**Source document:**

Background and purpose: Unplanned hospital readmission is a devastating experience for patients and is costly for society. This study determined the 60-day unplanned readmission rate and its predicting factors in patients with chronic conditions.
Methods: A total of 334 patients discharged from five hospitals were followed for 2 months after discharge. Patients enrolled in the study were disabled and had a diagnosis of progressive chronic disease (congestive heart failure, chronic pulmonary disease, cancer) or chronic impairment following an acute episode (stroke, traumatic brain injury, hip fracture). Patients were assessed before discharge to collect in-hospital variables. Telephone interviews with patients and families were used to collect data on hospital readmission.
Results: Of the 334 patients followed, 76 had unplanned readmission (24.4%). Patients with progressive chronic disease had a higher readmission rate (40.9%) than those with chronic impairment following an acute episode (15.1%). Frailty and abnormal respiratory pattern were significant predictors of readmission for patients with progressive chronic disease. The predictors of readmission for patients with chronic impairment following an acute episode included frailty, clinical instability and discharge from a regional hospital. The major reasons for hospital readmission were exacerbation of the initial major disease (33/76, 43.4%) and infection (21/76, 27.7%).
Conclusions: Exacerbation of chronic diseases and infection are the two major reasons for unplanned readmission. Patients with a progressive chronic disease are more likely to be readmitted.

**Problem:**
Copy out everything from "Methods: A total" down to "on hospital readmission." in the abstract above on hospital readmission, word for word.

**Data for review:**
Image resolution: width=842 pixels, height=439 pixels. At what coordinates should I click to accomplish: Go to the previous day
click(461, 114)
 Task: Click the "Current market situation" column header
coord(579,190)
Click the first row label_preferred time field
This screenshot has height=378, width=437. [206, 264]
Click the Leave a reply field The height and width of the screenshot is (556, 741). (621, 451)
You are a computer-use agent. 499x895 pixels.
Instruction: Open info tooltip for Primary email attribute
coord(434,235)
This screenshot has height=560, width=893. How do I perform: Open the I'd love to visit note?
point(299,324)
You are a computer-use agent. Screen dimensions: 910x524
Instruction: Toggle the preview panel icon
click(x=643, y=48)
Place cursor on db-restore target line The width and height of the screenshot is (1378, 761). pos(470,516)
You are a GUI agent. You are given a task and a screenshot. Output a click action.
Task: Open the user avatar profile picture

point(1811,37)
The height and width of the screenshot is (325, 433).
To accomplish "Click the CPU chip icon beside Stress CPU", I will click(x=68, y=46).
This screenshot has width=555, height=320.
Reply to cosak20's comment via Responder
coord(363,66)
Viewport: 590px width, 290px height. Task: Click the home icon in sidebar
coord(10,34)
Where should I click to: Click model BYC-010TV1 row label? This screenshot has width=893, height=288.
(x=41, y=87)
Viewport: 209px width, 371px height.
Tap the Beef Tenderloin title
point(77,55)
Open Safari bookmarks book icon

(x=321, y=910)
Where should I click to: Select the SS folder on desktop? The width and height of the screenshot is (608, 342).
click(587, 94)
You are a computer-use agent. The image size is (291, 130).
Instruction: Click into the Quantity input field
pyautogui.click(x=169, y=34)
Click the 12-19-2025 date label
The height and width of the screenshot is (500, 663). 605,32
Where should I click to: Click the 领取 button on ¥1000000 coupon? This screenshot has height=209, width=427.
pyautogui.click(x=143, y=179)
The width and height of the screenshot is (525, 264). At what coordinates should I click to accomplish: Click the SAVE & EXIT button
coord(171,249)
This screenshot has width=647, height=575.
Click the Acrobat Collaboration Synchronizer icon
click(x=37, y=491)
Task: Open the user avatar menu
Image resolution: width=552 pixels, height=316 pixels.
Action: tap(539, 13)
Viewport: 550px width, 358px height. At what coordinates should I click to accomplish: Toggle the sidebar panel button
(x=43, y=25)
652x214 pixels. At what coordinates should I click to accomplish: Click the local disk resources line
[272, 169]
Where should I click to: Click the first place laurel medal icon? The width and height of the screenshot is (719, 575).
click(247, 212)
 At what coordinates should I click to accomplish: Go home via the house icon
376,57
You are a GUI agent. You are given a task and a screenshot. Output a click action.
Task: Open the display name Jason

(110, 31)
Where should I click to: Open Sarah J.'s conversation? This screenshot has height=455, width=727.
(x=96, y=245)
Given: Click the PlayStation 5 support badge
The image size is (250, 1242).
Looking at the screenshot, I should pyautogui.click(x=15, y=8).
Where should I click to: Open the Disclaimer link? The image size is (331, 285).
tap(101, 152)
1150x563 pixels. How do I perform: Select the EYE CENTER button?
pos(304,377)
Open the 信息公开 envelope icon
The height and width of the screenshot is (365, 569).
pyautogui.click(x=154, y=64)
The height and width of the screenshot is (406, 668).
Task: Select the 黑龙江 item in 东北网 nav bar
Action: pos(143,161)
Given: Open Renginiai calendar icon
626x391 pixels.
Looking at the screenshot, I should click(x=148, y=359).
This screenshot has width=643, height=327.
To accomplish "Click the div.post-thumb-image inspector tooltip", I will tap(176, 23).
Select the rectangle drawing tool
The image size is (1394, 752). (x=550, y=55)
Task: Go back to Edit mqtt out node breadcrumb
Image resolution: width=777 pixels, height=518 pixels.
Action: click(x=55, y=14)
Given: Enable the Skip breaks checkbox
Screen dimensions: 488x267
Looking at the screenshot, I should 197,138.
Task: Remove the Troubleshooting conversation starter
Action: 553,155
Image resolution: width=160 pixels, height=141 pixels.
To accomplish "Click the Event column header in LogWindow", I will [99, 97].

**Result of this task:**
Methods: A total of 334 patients discharged from five hospitals were followed for 2 months after discharge. Patients enrolled in the study were disabled and had a diagnosis of progressive chronic disease (congestive heart failure, chronic pulmonary disease, cancer) or chronic impairment following an acute episode (stroke, traumatic brain injury, hip fracture). Patients were assessed before discharge to collect in-hospital variables. Telephone interviews with patients and families were used to collect data on hospital readmission.